In many ways “Midnight’s Children” and “The Satanic Verses” are autobiographical. The first novel is largely set based on Bombay, his Indian school days and the film-obsessed atmosphere of the city. “The Satanic Verses” is based on his school and college experiences in England and his desperate search for a rationale for the religion of his birth. Having been exposed to the liberal skepticism of present-day Western society, he could not accept the dogmatic assertions of mullahs and maulvis but tried to put himself in the frame of mind of people who were first confronted by the Prophet proclaiming himself Allah’s messenger and the recipient of His words, which would later become the Qur’an and the basis of the Shariat Law (the basic law of Islam). Many Meccans at the time questioned Muhammad’s bona fides ; Rushdie had the audacity to do so in our own day in “The Satanic Verses.” With the questioning of the fundamentals of the Islamic faith, Rushdie threw in the problems of adjusting himself as a colored man in Britain’s less absorbent society.

Despite having married an English woman and sired a son through her and despite having been married a second time, to the American novelist Marianne Wiggins, Rushdie had apparently decided not to live in the West. He has had an Indian, a Pakistani and a British passport. Pakistani nationality was virtually forced on him as he happened to be in Karachi in the winter of 1971 when the Indian navy an air force bombed the city in the war of the liberation of Bangladesh. After publication of “Shame,” in which he lampooned both General Zia ul-Haq and the Bhutto family (the two major contenders for power in Pakistan), there was little chance of his being accepted in that country.
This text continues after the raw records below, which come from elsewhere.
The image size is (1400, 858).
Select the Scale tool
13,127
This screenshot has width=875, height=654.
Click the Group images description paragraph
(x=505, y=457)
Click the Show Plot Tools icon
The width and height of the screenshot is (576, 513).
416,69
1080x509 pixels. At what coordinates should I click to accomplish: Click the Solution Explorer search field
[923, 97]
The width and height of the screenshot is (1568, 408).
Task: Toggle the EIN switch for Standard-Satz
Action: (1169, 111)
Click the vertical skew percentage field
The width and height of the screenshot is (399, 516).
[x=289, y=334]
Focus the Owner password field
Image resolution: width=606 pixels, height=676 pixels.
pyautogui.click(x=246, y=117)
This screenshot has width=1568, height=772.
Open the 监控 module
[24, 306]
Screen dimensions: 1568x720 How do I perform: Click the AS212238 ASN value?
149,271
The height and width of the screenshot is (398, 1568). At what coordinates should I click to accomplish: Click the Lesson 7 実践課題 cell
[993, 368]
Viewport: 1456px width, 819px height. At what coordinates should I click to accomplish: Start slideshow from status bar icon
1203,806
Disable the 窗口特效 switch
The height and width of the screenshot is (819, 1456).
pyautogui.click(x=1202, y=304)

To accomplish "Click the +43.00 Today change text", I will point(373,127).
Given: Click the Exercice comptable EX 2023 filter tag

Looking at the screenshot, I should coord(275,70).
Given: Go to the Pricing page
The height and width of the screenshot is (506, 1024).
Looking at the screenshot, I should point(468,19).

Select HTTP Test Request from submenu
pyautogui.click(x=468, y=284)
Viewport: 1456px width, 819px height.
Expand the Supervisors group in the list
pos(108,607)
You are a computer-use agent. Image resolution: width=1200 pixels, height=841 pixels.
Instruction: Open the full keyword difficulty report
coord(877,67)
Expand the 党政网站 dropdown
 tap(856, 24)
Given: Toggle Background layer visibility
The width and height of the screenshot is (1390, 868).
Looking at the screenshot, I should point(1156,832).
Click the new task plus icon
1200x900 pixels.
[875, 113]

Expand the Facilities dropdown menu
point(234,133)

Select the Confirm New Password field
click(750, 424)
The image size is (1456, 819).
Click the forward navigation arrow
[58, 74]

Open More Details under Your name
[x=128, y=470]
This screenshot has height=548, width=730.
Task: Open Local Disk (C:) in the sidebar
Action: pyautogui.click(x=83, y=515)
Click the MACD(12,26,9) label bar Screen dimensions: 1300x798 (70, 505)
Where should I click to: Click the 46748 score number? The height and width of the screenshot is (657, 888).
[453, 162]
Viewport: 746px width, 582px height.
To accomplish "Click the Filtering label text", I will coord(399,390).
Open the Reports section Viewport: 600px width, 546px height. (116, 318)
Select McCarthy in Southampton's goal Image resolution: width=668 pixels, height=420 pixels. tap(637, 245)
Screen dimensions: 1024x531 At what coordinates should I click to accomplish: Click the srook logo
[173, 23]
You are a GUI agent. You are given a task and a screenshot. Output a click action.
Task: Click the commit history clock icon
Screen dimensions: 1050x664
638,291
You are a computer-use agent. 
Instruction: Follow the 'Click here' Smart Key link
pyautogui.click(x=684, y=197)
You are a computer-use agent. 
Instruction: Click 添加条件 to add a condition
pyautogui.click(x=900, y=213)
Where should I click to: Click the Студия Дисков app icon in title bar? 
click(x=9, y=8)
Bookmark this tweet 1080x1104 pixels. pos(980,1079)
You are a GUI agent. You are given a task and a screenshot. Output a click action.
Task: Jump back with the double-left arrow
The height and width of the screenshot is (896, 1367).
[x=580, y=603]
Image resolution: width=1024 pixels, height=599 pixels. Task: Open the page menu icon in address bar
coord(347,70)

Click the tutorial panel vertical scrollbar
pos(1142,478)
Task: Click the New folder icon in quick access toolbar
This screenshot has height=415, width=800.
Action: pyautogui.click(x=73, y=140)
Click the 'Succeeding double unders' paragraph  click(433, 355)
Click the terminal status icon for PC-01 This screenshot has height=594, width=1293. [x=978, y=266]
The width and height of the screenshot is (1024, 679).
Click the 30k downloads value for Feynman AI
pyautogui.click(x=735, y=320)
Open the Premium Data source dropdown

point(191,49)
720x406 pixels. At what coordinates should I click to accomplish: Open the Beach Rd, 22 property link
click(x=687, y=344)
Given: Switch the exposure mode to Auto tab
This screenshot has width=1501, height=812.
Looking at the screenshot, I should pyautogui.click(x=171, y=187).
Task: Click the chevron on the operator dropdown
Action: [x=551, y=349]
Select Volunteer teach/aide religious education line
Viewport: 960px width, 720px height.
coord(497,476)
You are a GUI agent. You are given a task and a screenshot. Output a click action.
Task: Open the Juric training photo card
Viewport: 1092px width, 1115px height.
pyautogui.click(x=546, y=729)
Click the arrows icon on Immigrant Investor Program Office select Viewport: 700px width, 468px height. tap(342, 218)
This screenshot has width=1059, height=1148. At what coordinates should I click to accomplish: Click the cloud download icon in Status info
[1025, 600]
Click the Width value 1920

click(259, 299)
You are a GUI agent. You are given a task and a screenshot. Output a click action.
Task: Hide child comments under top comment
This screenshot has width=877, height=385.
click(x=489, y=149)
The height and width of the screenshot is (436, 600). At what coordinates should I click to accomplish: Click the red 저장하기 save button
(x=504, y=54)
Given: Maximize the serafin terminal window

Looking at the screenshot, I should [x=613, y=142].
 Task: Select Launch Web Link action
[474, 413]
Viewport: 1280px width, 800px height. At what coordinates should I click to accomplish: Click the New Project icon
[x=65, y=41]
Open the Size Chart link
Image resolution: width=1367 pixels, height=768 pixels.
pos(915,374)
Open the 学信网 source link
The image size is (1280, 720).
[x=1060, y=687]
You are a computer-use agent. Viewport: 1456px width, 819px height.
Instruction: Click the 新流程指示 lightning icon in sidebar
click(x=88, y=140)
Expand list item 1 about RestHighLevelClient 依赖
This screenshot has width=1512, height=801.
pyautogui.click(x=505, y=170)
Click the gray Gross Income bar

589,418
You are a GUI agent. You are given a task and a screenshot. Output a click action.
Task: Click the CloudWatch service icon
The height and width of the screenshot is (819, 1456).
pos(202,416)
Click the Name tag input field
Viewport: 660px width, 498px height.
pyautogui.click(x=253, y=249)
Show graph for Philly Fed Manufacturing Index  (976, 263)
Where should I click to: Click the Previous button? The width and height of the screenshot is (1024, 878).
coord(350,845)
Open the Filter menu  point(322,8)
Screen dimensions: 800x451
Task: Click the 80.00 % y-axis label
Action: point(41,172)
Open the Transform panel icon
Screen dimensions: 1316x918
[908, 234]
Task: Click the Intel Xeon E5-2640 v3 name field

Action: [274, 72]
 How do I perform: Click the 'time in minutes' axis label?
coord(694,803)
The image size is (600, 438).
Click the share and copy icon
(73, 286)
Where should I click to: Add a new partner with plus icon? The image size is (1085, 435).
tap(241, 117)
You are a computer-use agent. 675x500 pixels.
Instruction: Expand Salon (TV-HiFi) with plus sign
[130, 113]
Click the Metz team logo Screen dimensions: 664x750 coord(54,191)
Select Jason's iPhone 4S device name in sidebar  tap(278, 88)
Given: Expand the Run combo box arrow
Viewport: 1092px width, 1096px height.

His only alternative to Britain was India. He admitted this in an interview with a British journalist after his return from India where he had been lionized wherever he went. He said: “As one reaches middle age, one needs to cement the connection. It is a country I still feel very close to.” That choice has now been closed to him. He will not be allowed to set foot on Indian soil. A thousand pities because in years to come Indians will acclaim him as a great Indian writer.